Personal information
- Full name: Murray Exelby
- Born: 11 October 1912
- Died: 21 October 1987 (aged 75)
- Original team: East Brunswick
- Height: 173 cm (5 ft 8 in)
- Weight: 72 kg (159 lb)
- Position: Rover / Half forward flank

Playing career^{1}
- Years: Club / Games (Goals)
- 1935–44: Essendon / 113 (102)
- ^{1} Playing statistics correct to the end of 1944.

= Murray Exelby =

Australian rules footballer, born 1912

Murray Exelby (11 October 1912 – 21 October 1987) was an Australian rules footballer who played for Essendon in the Victorian Football League (VFL) for nearly a decade.

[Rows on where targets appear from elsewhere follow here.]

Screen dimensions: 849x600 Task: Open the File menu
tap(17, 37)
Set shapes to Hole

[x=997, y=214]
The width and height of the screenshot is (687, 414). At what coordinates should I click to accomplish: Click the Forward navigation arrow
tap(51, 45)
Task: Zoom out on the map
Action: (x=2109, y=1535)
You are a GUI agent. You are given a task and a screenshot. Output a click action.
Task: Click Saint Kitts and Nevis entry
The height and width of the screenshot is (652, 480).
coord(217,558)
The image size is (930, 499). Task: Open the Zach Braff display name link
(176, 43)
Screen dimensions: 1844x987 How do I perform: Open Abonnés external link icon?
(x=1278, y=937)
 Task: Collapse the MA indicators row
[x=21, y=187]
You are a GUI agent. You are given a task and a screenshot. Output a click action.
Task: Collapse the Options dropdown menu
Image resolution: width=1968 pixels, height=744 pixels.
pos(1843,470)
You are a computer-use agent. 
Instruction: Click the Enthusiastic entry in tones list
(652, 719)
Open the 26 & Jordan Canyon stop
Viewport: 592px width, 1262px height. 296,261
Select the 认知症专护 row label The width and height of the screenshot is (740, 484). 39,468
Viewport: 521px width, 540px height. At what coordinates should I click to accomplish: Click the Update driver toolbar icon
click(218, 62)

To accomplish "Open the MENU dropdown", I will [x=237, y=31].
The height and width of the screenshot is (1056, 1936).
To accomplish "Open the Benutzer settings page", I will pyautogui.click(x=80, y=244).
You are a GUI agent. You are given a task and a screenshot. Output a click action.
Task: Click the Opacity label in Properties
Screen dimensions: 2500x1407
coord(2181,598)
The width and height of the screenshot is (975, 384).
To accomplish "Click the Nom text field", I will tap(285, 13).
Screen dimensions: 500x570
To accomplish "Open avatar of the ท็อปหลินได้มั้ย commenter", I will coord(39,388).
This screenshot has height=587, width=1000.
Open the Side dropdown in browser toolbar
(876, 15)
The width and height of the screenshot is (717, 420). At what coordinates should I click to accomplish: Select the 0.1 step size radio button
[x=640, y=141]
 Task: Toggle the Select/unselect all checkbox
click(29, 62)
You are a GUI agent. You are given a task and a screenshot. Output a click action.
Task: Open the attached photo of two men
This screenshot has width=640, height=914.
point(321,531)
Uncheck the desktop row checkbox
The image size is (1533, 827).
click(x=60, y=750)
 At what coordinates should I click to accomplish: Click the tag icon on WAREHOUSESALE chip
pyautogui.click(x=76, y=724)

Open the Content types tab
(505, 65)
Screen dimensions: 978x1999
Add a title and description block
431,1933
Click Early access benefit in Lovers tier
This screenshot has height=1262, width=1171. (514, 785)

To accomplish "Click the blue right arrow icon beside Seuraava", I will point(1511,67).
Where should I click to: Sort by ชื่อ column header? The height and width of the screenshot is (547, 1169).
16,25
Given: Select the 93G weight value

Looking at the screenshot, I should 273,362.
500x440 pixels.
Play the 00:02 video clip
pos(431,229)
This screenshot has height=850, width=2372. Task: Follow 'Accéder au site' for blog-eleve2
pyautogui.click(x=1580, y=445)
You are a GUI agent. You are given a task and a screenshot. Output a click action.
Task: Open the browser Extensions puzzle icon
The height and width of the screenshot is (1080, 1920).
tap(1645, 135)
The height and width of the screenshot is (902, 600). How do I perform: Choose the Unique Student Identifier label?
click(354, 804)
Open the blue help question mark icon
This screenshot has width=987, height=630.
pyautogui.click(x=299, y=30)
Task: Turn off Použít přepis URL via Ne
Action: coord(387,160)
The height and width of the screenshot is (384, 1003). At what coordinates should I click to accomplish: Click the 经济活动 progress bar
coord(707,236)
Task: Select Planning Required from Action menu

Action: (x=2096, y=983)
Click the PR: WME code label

Exelby, a rover and half forward flanker, kicked six goals against Melbourne in the opening round of the 1940 VFL season and finished the year with a career best 24 goals. Recruited from East Brunswick, he was a losing Grand Finalist the following season and a premiership player in 1942, with two goals in the Grand Final win over Richmond. In all, he appeared in eight finals during his career.

He spent the 1945 and 1946 seasons at Preston. After coaching stints with Leongatha and Mitcham, Exelby joined Queensland club Mayne as captain-coach in 1950.